This problem is about random text generation according to ML language model. Use string model read EOS markers.

Random Sentence Generation

Let vocabulary V be all unique words in the input text file. Let m denote the size of V . Let vocabulary words be indexed with integers in the range from 0 to m. Thus, our vocabulary V = {v0,v1,…vm−1}. You will generate a sequence of words w1,w2,…, stopping sentence generation when EOS marker is generated.

Case 1: If n = 1, then each word in a sentence is generated independently (no context). Compute P(v) for all words v ∈ V, according to the ML unigram model. Store the computed probabilities in a vector<double> probs, where probs[i] = P (vi), for i ∈ {0, 1, …, m − 1}. To generate the first word, use provided function int drawIndex(vector<double> &probs). The output of drawIndex() is the index of the word chosen. For example, if the output is 10, this means that v10 is chosen, and you set the first word in the sentence w1 to v10. Generate all other words in the same way, stopping when EOS is generated.

Case 2: If n > 1, then there is context. For the first word w1, its context (previous word) is EOS marker. Use ML to estimate P (v|EOS) for all v ∈ V . Store these probabilities in the vector probs and generate the first word w1 using drawIndex(probs). To generate the second word, use ML to estimate P (v|w1) for all v ∈ V , store these probabilities in vector probs and generate the second word w2 using drawIndex(probs). Continue this procedure until you generate the EOS marker.

Note that if n > 2, then as more context becomes available, you should use it. For example, if n = 3, then to generate the third (and forth, and so on) word, you should use two previously generated words for context. To be precise, to generate the kth word in the sentence wk, sample from P (v|wk−n+1, …, wk−1), where wk−n+1, …, wk−1 are n − 1 previously generated words.

Make sure to initialize random seed generator with something like srand(time(NULL)).

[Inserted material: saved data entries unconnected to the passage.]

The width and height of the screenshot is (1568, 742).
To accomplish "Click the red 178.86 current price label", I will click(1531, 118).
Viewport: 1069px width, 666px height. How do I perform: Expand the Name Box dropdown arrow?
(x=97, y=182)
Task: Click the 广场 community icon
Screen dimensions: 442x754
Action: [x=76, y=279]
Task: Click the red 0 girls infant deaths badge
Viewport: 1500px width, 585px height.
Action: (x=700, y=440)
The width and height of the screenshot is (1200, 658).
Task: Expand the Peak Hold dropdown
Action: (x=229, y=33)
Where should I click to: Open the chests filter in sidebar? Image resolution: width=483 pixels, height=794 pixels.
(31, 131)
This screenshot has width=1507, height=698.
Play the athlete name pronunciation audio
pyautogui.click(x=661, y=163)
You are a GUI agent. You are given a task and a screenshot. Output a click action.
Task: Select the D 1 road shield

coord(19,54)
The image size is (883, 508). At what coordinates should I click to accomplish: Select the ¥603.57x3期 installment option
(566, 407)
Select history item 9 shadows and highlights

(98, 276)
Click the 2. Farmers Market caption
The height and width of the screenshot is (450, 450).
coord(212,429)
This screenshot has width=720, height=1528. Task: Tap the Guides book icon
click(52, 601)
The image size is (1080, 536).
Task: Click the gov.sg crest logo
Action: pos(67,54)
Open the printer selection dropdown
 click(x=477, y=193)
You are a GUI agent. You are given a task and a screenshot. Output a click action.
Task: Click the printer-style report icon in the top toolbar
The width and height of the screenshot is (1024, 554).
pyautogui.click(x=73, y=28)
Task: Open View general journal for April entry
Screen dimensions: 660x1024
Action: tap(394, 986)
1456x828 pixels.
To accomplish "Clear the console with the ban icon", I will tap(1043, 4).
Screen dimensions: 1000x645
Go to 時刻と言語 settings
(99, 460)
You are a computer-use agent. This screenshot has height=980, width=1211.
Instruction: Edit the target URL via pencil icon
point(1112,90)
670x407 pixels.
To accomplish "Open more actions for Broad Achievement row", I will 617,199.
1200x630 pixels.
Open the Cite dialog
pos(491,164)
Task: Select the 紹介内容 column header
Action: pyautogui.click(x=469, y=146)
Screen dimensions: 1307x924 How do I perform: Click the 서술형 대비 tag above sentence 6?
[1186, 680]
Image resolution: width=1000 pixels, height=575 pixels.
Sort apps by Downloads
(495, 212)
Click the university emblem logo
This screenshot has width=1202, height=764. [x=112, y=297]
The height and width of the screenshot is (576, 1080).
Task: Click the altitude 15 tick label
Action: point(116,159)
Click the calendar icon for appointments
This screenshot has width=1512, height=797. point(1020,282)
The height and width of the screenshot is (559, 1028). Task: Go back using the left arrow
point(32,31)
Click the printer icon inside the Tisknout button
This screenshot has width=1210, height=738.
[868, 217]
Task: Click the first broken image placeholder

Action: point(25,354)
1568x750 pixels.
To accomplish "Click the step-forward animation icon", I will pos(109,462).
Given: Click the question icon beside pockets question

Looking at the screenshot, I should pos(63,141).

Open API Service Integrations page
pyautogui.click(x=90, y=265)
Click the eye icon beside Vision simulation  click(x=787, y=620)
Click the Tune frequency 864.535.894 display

(a) Write a program P3 which takes as command line arguments the name of a text file and the size n of the nGram model. Your program should construct an ML (maximum likelihood) language model from text.txt, and generate and print out a random sentence according to the procedure described in class and summarized above. For example, to generate a sentence using trigram model learned from from file text.txt, the program should be invoked with

P3 text.txt 3

5

  1. (b)  Run your program on “KafkaTrial.txt” with n = 1, 2, 3, 4, 6. Discuss your results, pay partic- ular attention to the case of n = 1 and n = 6. You might want to look inside “KafkaTrial.txt” to interpret your results for n = 6.
  2. (c)  Set n = 3 and generate a random sentence from “MarxEngelsManifest.txt”. Compare them with the results generated from “KafkaTrial.txt”.
  3. (d)  Just for fun: Submit the funniest sentence from your program generated with either n = 2 or 3 from any text file you wish. I will run a poll for selecting the funniest sentence.

Problem 4 (10 %)

This problem is about Add-Delta language model. Use word model and do not read EOS markers. (a) Write a program

                        P4 textModel.txt sentence.txt n delta

that builds Add-Delta model from text in file textModel.txt for n-grams with delta. The pro- gram should read the sentence in the second file sentence.txt and output its log probability to the standard output.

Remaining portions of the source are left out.